(Saved entries)
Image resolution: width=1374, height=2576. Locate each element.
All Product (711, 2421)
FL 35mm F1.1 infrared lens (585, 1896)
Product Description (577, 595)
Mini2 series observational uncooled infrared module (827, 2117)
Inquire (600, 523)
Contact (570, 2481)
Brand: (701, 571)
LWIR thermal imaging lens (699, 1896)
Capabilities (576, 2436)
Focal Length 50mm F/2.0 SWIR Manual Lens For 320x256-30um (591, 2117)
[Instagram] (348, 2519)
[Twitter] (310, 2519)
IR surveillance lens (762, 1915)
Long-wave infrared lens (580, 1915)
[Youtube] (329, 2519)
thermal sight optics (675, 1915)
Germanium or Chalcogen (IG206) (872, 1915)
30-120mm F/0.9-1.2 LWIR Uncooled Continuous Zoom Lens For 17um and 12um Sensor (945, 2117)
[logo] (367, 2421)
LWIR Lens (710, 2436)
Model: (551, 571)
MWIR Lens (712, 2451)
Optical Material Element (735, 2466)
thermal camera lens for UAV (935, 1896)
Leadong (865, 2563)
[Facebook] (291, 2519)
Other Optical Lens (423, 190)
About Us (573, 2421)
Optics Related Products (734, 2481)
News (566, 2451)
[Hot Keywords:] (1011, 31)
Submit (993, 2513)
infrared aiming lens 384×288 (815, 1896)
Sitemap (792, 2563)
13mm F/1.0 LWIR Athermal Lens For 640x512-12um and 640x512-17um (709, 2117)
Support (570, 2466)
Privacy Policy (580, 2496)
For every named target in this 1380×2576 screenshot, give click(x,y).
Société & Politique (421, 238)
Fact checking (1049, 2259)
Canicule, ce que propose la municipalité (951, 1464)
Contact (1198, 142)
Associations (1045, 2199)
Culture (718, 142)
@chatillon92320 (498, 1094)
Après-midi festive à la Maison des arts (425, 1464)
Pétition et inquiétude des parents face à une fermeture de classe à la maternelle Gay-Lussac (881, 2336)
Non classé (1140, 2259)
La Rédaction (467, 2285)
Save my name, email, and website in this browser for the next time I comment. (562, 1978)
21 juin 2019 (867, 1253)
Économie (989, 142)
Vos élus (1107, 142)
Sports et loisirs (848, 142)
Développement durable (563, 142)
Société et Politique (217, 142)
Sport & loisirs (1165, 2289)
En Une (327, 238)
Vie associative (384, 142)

_What is needed_:
A faithful copy of every record is required; output it in full.

_Response to the task_:
Image resolution: width=1374, height=2576. Locate each element.
All Product (711, 2421)
FL 35mm F1.1 infrared lens (585, 1896)
Product Description (577, 595)
Mini2 series observational uncooled infrared module (827, 2117)
Inquire (600, 523)
Contact (570, 2481)
Brand: (701, 571)
LWIR thermal imaging lens (699, 1896)
Capabilities (576, 2436)
Focal Length 50mm F/2.0 SWIR Manual Lens For 320x256-30um (591, 2117)
[Instagram] (348, 2519)
[Twitter] (310, 2519)
IR surveillance lens (762, 1915)
Long-wave infrared lens (580, 1915)
[Youtube] (329, 2519)
thermal sight optics (675, 1915)
Germanium or Chalcogen (IG206) (872, 1915)
30-120mm F/0.9-1.2 LWIR Uncooled Continuous Zoom Lens For 17um and 12um Sensor (945, 2117)
[logo] (367, 2421)
LWIR Lens (710, 2436)
Model: (551, 571)
MWIR Lens (712, 2451)
Optical Material Element (735, 2466)
thermal camera lens for UAV (935, 1896)
Leadong (865, 2563)
[Facebook] (291, 2519)
Other Optical Lens (423, 190)
About Us (573, 2421)
Optics Related Products (734, 2481)
News (566, 2451)
[Hot Keywords:] (1011, 31)
Submit (993, 2513)
infrared aiming lens 384×288 (815, 1896)
Sitemap (792, 2563)
13mm F/1.0 LWIR Athermal Lens For 640x512-12um and 640x512-17um (709, 2117)
Support (570, 2466)
Privacy Policy (580, 2496)
For every named target in this 1380×2576 screenshot, give click(x,y).
Société & Politique (421, 238)
Fact checking (1049, 2259)
Canicule, ce que propose la municipalité (951, 1464)
Contact (1198, 142)
Associations (1045, 2199)
Culture (718, 142)
@chatillon92320 (498, 1094)
Après-midi festive à la Maison des arts (425, 1464)
Pétition et inquiétude des parents face à une fermeture de classe à la maternelle Gay-Lussac (881, 2336)
Non classé (1140, 2259)
La Rédaction (467, 2285)
Save my name, email, and website in this browser for the next time I comment. (562, 1978)
21 juin 2019 (867, 1253)
Économie (989, 142)
Vos élus (1107, 142)
Sports et loisirs (848, 142)
Développement durable (563, 142)
Société et Politique (217, 142)
Sport & loisirs (1165, 2289)
En Une (327, 238)
Vie associative (384, 142)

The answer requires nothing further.